6.1. Data sparsity and balance
§While there is no shortage of Historical English corpora, corpora that span all the way from
the Early Modern period up to Present-day English are rare. A notable exception is the suite
of the Penn-Helsinki Corpora [28], which, although wide in scope, is still a corpus collection
very limited in size, and thus also in its use for the ‘data-hungry’ models that are currently
employed in computational studies of semantic change.8 To maximize sample sizes, this study
(following Margerie [33]) resorted to combining large corpora covering different time windows.
   An issue with this patchwork solution is that individual time bins are likely not represented
by a comparable number of texts and text types, which may have consequences at later steps
in the procedure. In the present case, the patchwork corpus suffered from data sparsity in
the 1700-1749 bin, which in turn forced us to cap the maximum number of tokens per bin.
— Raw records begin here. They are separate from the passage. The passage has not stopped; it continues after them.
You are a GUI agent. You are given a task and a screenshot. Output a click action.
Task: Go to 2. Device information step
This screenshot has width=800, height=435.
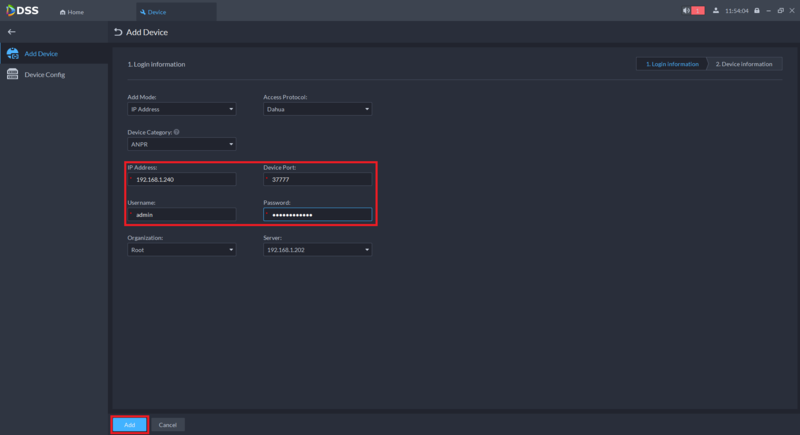[744, 64]
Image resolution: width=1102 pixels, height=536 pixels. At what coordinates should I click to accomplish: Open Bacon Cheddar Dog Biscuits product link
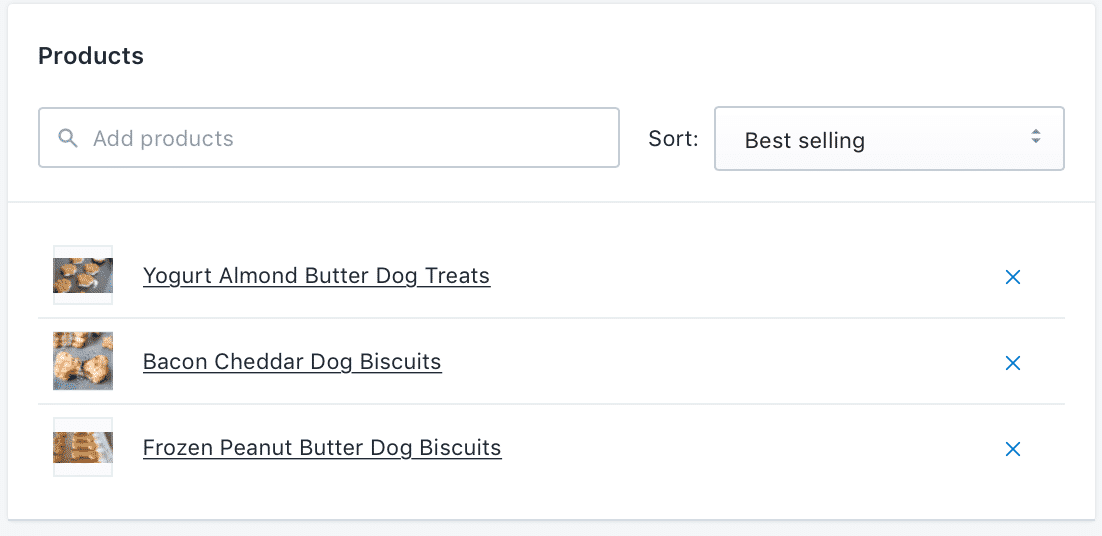point(292,362)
Furthermore, because of the inconsistency with which text types are labelled across the different
corpora, it is very difficult if not impossible to smoothly ensure register and genre consistency
across bins. For the present case, such text type inconsistency is indeed very unfortunate: the
time bin in which the host class expansion of to death has taken off also appears to be the time
bin in which the COHA corpus starts, which introduces newspaper and magazine texts into the
sample.9 At the same time, some of the text collections included in the patchwork corpus (such
as ECCO) may contain reprints of older texts, which may have led to an overrepresentation
of older usages in certain time bins. As such, a limitation of the procedure presented here is
that it devotes relatively limited attention to balancing data and/or controlling for text and
text type variation across time bins. A possible solution could be to refrain from working with
corpus patchworks, and turn to the Google Books Corpus (1500 - 2008) or other large library
dumps. Yet, even then issues of overrepresentation (and mislabelling) of texts and text types
may remain [52, 37].10
   In short, a substantial challenge for case-driven research is that the careful data curation it
requires may lead to an impasse. Even when following strict procedural guidelines and sanity
checks [49, 14], artefact results are still possible when data is uncurated or poorly balanced (as
also discussed for lexical semantic change in Hengchen et al. [20]). Furthermore, introducing
such balance may not be easy (or even possible), and it may also impact sample size (which
complicates the study of more infrequent phenomena).



    8
      A somewhat larger corpus covering a very wide time span is the OED quotation database, estimated at 35M
words [24]. Besides its modest size (and very few attestations of to death [33]), the OED quotations database is
affected by balancing issues similar to those described for the Google Books Corpus.
    9
      In the 1800 bin, no tokens are included from newspaper texts, and 82 out of 800 tokens (10.25%) were
found in magazine texts.
   10
      Additionally, even diachronic trends in balanced diachronic corpora may in a strict sense also be artefacts,
as genres and registers are also subject to change. With respect to newspaper and magazine text, for instance, it
has been shown that the changing “readerships and purposes of magazines versus newspapers result in different
historical-linguistic patterns of use” [3].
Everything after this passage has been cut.